Ik neem nu voor mijn rug en zenuuwpijn 4 gr paracetamol per dag,s'avonds voor het slaapengaan 50mg redomex en 1/2temesta van 2,5 mg. Mag ik deze blijven nemen samen met Metanor? Ik heb dit gekregen van de pijnkliniek.
Bestaat metanor In verschillende mg? Of is het enkel in 100mg?

----------


## tarkus

waar is katadolon / metanor te verkrijgen ???? Schijnt dat het alleen in Portugal en Duitsland te koop is (en behoorlijk duur ook nog eens). In Belgie schijnt het alleen via een anesthesist (uza) te koop te zijn maar die neemt geen nieuwe patienten aan

----------


## veerle1

Ik kreeg ook Metanor voorgeschreven door de pijnkliniek van het UZA te Antwerpen. Ik denk dat het enkel in 100 mg te verkrijgen is en 60 capsules per doos, wel inderdaad vrij duur . Het zou mij verbazen dat de pijnkliniek van het UZA nieuwe patiënten in de kou laat staan. Er zal wel een lange wachttijd zijn. Professor Guy Hans , anesthesist en hoofd van de pijnkliniek is de vriendelijkste en beste dokter die ik ooit gehad heb!

----------


## dotito

@Veerle,

Is dat een goede dokter die professor, Guy Hans, ik leef ook al jaren met chronische pijn en had graag nog eens een andere opinion gehad. Ik ben ook patiënt in UZA in Edegem.

----------


## tarkus

@Veerle 

Harstikke bedankt voor je snelle informatie. Ik had namelijk al het uza gebeld maar ze nemen daar geen nieuwe patienten aan daar ze een tekort aan artsen hebben , bleek nu volgens de secretaresse. Heel vervelend daarbij is ook dat waarschijnlijk dit medicijn niet vergoed gaat worden door mijn verzekering, maar misschien dat er mbv de arts in hattingen duitsland (pijnkliniek) middels een voorschrift e.e.a. wel te regelen is

----------


## veerle1

> @Veerle,
> 
> Is dat een goede dokter die professor, Guy Hans, ik leef ook al jaren met chronische pijn en had graag nog eens een andere opinion gehad. Ik ben ook patiënt in UZA in Edegem.

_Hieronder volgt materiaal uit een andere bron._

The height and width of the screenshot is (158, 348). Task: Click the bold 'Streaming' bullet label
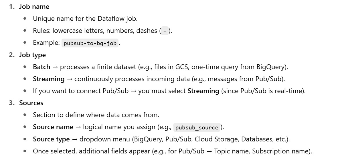tap(49, 79)
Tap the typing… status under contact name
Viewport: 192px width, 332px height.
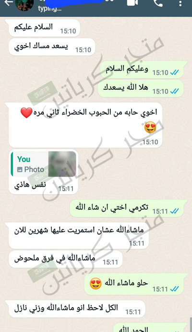pyautogui.click(x=49, y=9)
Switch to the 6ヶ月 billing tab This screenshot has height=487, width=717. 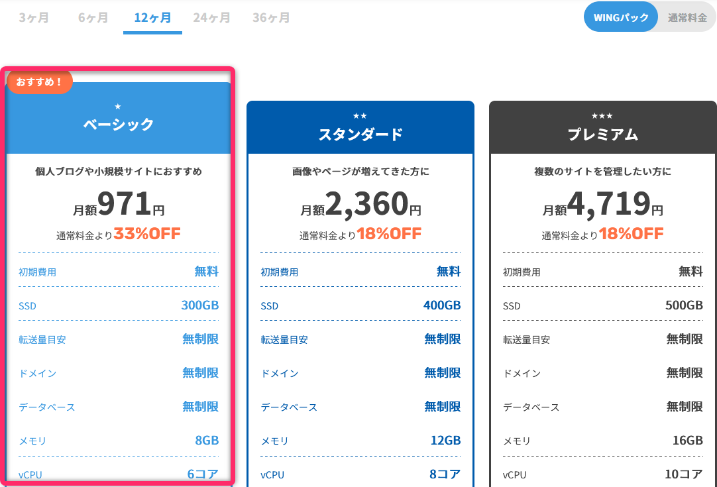tap(91, 18)
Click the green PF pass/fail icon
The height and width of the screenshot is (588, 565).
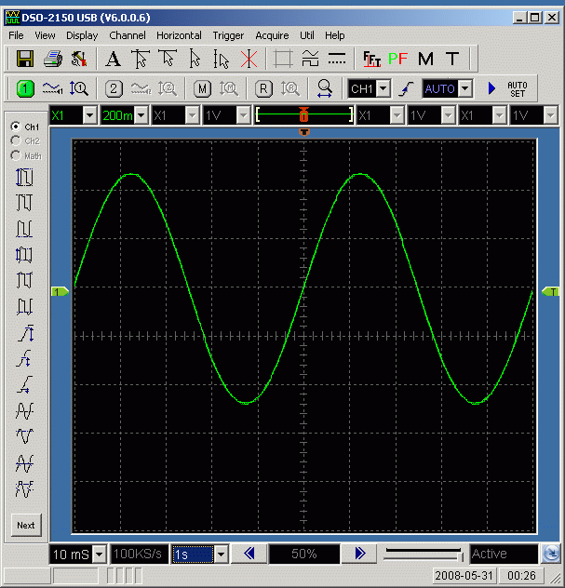point(398,59)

Ik vind dat de beste dokter van alle dokters die ik bezocht heb en dat zijn er veel hoor! Hij maakt veel tijd voor je, is zéér vriendelijk en doet zeker niet uit de hoogte ook al is hij professor. Hij is diegene die mij van m'n chronische pijn heeft kunnen verlossen. Spijtig genoeg mag ik van mijn neuroloog de medicatie (tijdelijk ?)niet meer nemen ten gevolge van een tremor (beven) tot we weten welke medicatie dit veroorzaakt.

----------


## veerle1

> @Veerle 
> 
> Harstikke bedankt voor je snelle informatie. Ik had namelijk al het uza gebeld maar ze nemen daar geen nieuwe patienten aan daar ze een tekort aan artsen hebben , bleek nu volgens de secretaresse. Heel vervelend daarbij is ook dat waarschijnlijk dit medicijn niet vergoed gaat worden door mijn verzekering, maar misschien dat er mbv de arts in hattingen duitsland (pijnkliniek) middels een voorschrift e.e.a. wel te regelen is


Metanor is ook te verkrijgen via het UZ in Gent . Misschien is dit een oplossing voor U ? Hopelijk raakt U snel gesteld !

----------


## dotito

@Veerle,

Hartelijk dank voor je reactie en dan zal ik er eens gauw werk van maken om een afspraak te maken. In ieder geval heel veel beterschap toegewenst!

----------


## tarkus

Ik kreeg van het uva dit antwoord:

Dit product kan niet afgeleverd worden aan Nederlanders gezien wij dit via een speciale vergunning importeren en dit geneesmiddel dus enkel voor Belgische patienten mogen afleveren. Ofwel dient een Nederlandse arts dit voor u te importeren ofwel dient de duitse arts dit voor u voor te schrijven vermits dit in Duitsland gecommercialiseerd wordt. 

jemig, wat een heisa

----------


## veerle1

Dat is een spijtige zaak , ik hoop dat ze je vlug op een andere manier kunnen verder helpen.

----------


## murdock

> Ik kreeg ook Metanor voorgeschreven door de pijnkliniek van het UZA te Antwerpen. Ik denk dat het enkel in 100 mg te verkrijgen is en 60 capsules per doos, wel inderdaad vrij duur . Het zou mij verbazen dat de pijnkliniek van het UZA nieuwe patiënten in de kou laat staan. Er zal wel een lange wachttijd zijn. Professor Guy Hans , anesthesist en hoofd van de pijnkliniek is de vriendelijkste en beste dokter die ik ooit gehad heb!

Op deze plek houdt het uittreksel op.